> Task to complete
Nothing in the entries may be altered; copy them in full.
Task material Block Start
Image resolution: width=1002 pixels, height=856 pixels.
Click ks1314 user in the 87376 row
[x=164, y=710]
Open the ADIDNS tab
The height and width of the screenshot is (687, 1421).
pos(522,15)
Task material Block End
> Task solution
Image resolution: width=1002 pixels, height=856 pixels.
Click ks1314 user in the 87376 row
[x=164, y=710]
Open the ADIDNS tab
The height and width of the screenshot is (687, 1421).
pos(522,15)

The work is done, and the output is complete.